The new article highlights aspects related to the application review process and regulatory decisions the authority will make based on its assessment.

The Therapeutic Goods Administration (TGA), an Australian regulating authority in the sphere of healthcare products, has published a guidance document dedicated to auditing applications related to medical devices, including in vitro diagnostics (IVD). The document provides an overview of the applicable regulatory requirements related to mandatory and discretionary audits the authority conducts, as well as additional clarifications and recommendations to be taken into consideration by medical device manufacturers and other parties involved. At the same time, the provisions of the guidance and recommendations contained therein are non-binding in their legal nature, and they are not intended to introduce new rules or impose new obligations. The authority also reserves the right to make changes to the guidance, should such changes be reasonably necessary to reflect corresponding changes to the underlying legislation.


According to the guidance, there are no specific timeframes for audits set forth under the existing legislation, while the actual timeframes would depend on numerous factors, including:

  • The time it will take for the applicant to pay the respective audit assessment fee (in case such a fee is payable due to the nature of the audit);
  • The time it takes for the applicant to provide additional information requested by the authority in the course of an audit; and 
  • The quality of the information provided by the applicant to the authority. 


The document also describes the approach to be followed when requesting the application  be withdrawn. In accordance with the applicable legislation, the applicant is entitled to submit such a request at any time before the decision on the application has been taken by the authority. For this purpose, the appropriate online submission system should be used. The authority also mentions that in the event of an application fee being withdrawn, any of the fees paid by the applicant would not be refunded. However, in certain circumstances, the applicant will have the right to request a refund. 

Once the application has been withdrawn, the applicant will receive the appropriate confirmation via email. The product the application refers to should not be placed on the market since it is not included in the national register. The applicant will have the right to make a new submission referring to the same device at any time later, following the general approach. 

Should the applicant fail to provide the information requested by the authority within the timeframes set forth by the latter, the application would lapse, and the appropriate notification letter would be served to the applicant. This also applies in cases where the applicant fails to pay the assessment fee on time. According to the guidance, examples of situations when the application would lapse include, inter alia, failures to:

  • Comply with a notice under section 41FH of the Act within 10 working days after the end of the period specified in the notice letter;
  • Comply with a requirement to deliver a reasonable number of samples of the kind of medical device to which the application relates;
  • Comply with a notice under section 41JA of the Act to give information relating to devices of that kind within a further 10 working days from the day specified in the notice letter;
  • Provide information in connection with the application, including information for the purpose of section 41JA of the Act, that is false or misleading in a material particular;
  • Pay an audit assessment fee for the application within 28 days after the day that [the applicant] was notified of the amount of the fee. 

As in the case of an application being withdrawn, if the application lapses, the fees paid by the applicant would not be refunded, safe for the limited scope of specific circumstances. The authority additionally emphasizes that lapsing is not a regulatory decision; hence, it could not be subject to further review. 

Once the application lapses, the applicant will receive the appropriate notification via email and will be prohibited from placing the medical device in question on the market since it is not included in the Australian Register of Therapeutic Goods (ARTG). However, a new application on the same matter could be resubmitted at any time later.

Application Audit Outcome

The document also highlights aspects related to the situation when the application audit has been completed.
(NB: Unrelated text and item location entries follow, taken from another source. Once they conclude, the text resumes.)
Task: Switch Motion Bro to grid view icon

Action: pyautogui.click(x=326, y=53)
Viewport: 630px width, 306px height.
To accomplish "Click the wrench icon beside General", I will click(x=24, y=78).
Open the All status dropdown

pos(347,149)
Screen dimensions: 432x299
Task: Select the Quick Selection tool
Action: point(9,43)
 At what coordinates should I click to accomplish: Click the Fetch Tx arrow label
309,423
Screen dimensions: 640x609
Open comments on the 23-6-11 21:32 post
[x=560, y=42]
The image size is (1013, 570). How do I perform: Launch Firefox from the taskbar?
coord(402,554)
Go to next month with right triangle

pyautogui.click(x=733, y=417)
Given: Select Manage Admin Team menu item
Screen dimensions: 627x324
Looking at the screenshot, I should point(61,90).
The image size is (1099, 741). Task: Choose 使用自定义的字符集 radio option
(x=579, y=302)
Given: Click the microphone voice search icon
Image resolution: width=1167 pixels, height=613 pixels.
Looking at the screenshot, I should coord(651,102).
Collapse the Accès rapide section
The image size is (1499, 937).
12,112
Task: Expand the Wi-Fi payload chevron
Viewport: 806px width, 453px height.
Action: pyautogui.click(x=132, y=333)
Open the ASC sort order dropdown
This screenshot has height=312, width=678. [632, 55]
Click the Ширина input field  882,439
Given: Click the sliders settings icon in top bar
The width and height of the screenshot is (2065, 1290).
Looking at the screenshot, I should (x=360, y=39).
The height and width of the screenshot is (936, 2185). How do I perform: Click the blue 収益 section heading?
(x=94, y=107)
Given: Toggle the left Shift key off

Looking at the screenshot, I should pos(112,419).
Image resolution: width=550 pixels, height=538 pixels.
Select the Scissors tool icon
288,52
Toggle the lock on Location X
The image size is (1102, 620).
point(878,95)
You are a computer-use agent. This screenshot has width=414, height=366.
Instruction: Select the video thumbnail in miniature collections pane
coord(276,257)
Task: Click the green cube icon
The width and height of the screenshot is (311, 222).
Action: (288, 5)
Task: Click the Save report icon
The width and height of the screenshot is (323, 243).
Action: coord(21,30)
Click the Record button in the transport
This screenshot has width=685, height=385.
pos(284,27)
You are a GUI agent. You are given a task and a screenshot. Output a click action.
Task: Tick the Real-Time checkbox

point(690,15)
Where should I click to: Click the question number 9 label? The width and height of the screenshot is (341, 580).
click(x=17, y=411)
According to the guidance, upon completion of an audit, the authority makes a regulatory decision and communicates it to the applicant. Depending on the results of the assessment, the authority can come up with one of the following decisions:

  • To include the product in question in the register;
  • Not to include the product in question in the register. 

Should the first decision be taken, the applicant will be able to obtain a certificate confirming  inclusion in the ARTG. From this moment on, the applicant, as a registration holder, will be responsible for ensuring compliance with the applicable regulatory requirements and fulfilling the respective obligations as a sponsor. 

Should a negative decision be taken, it would also be communicated to the applicant via email, and the applicant would have the right to request a decision review. Moreover, the applicant has the right to submit a new application dedicated to the same medical device at any time later.

In summary, the present TGA guidance highlights certain specific aspects related to the way the audit assessment will be carried out by the authority and also the potential results thereof. The guidance explains the rights and obligations of the applicant depending on the decision made by the authority.